## [WHAT NEEDS TO BE DONE]
Copy the records below verbatim, from the line containing "Where should I" through the end of the records, inclusive. Leave the pictures out of your copy.

## [DATA SHOWN]

########

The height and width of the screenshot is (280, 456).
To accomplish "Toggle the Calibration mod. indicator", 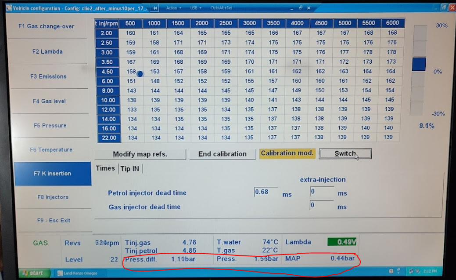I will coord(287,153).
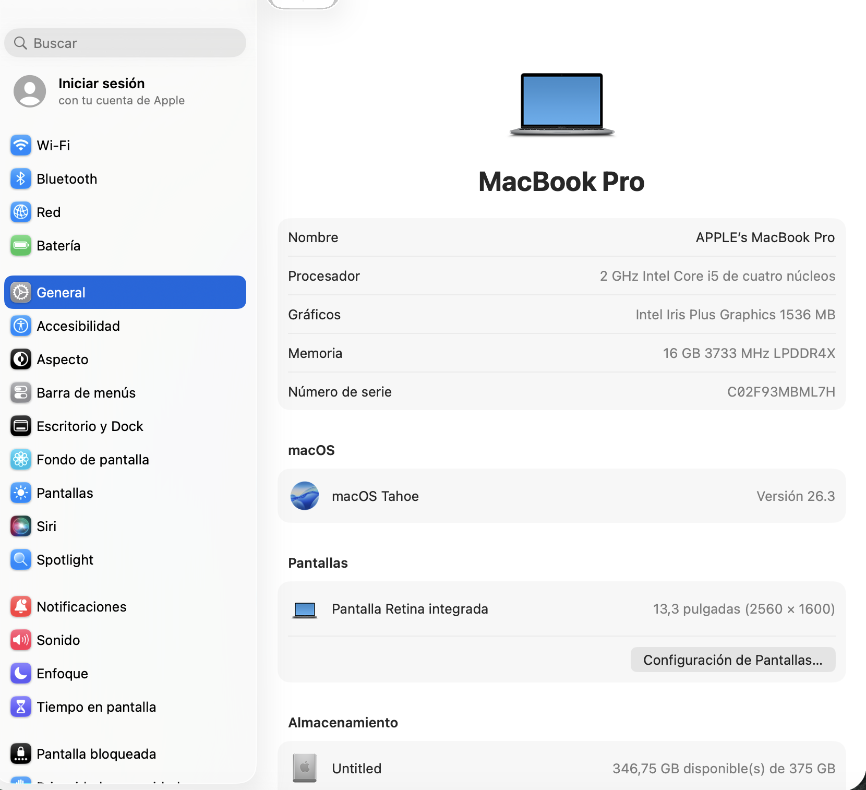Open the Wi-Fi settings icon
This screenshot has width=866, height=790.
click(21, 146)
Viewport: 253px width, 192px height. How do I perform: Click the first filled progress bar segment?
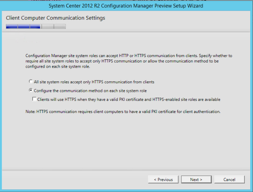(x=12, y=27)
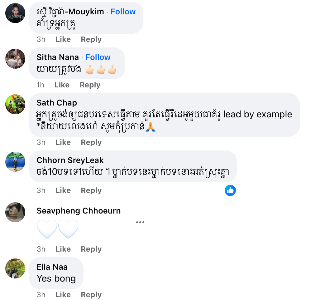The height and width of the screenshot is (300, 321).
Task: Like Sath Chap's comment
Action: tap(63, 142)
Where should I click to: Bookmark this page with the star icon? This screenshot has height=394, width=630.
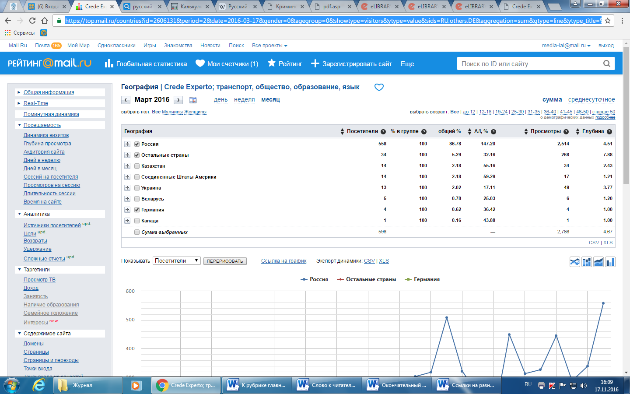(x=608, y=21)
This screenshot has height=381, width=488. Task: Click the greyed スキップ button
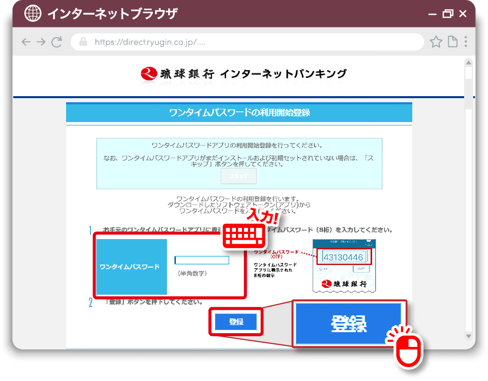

########

## [IN RESPONSE]
Where should I click to: Bookmark this page with the star icon? This screenshot has height=394, width=630.
(x=608, y=21)
This screenshot has height=381, width=488. Task: Click the greyed スキップ button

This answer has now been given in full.